There were 707 households, out of which 22.1% had children under the age of 18 living with them, 67.6% were married couples living together, 3.5% had a female householder with no husband present, and 28.0% were non-families. 22.3% of all households were made up of individuals, and 1.1% had someone living alone who was 65 years of age or older. The average household size was 2.25 and the average family size was 2.63.

In the CDP, the population was spread out, with 17.6% under the age of 18, 4.3% from 18 to 24, 29.5% from 25 to 44, 40.1% from 45 to 64, and 8.5% who were 65 years of age or older. The median age was 44 years. For every 100 females, there were 100.4 males. For every 100 females age 18 and over, there were 101.7 males.

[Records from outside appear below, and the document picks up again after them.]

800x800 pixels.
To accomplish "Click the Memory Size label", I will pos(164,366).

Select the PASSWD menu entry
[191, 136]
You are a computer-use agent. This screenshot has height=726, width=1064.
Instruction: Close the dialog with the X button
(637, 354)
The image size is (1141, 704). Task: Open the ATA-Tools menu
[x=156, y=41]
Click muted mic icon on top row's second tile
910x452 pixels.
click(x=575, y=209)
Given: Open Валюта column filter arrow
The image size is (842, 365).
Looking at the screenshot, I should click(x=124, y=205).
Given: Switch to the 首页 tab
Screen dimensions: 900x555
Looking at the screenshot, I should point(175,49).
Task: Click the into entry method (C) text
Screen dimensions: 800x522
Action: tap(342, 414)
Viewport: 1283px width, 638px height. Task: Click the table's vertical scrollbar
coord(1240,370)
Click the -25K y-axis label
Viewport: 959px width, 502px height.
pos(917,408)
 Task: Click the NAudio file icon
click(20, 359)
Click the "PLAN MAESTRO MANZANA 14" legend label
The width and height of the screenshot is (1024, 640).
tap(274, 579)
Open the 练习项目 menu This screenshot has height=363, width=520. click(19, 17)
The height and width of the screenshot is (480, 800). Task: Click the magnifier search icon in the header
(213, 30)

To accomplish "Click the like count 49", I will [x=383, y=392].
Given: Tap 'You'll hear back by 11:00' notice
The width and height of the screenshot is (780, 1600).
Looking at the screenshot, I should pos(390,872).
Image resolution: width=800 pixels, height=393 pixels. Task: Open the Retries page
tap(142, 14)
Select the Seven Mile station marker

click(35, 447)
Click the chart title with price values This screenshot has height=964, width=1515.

The median income for a household in the CDP was $158,623, and the median income for a family was $172,909. Males had a median income of $100,000 versus $44,716 for females. The per capita income for the CDP was $110,504. About 1.3% of families and 3.6% of the population were below the poverty line, including none of those under the age of eighteen or sixty-five or over.
==Education==
All of the CDP is in the Austin Independent School District.
 It is zoned to Oak Hill Elementary School, O'Henry Middle School, and Austin High School.

The private Catholic school St. Michael's Catholic Preparatory School is in Barton Creek.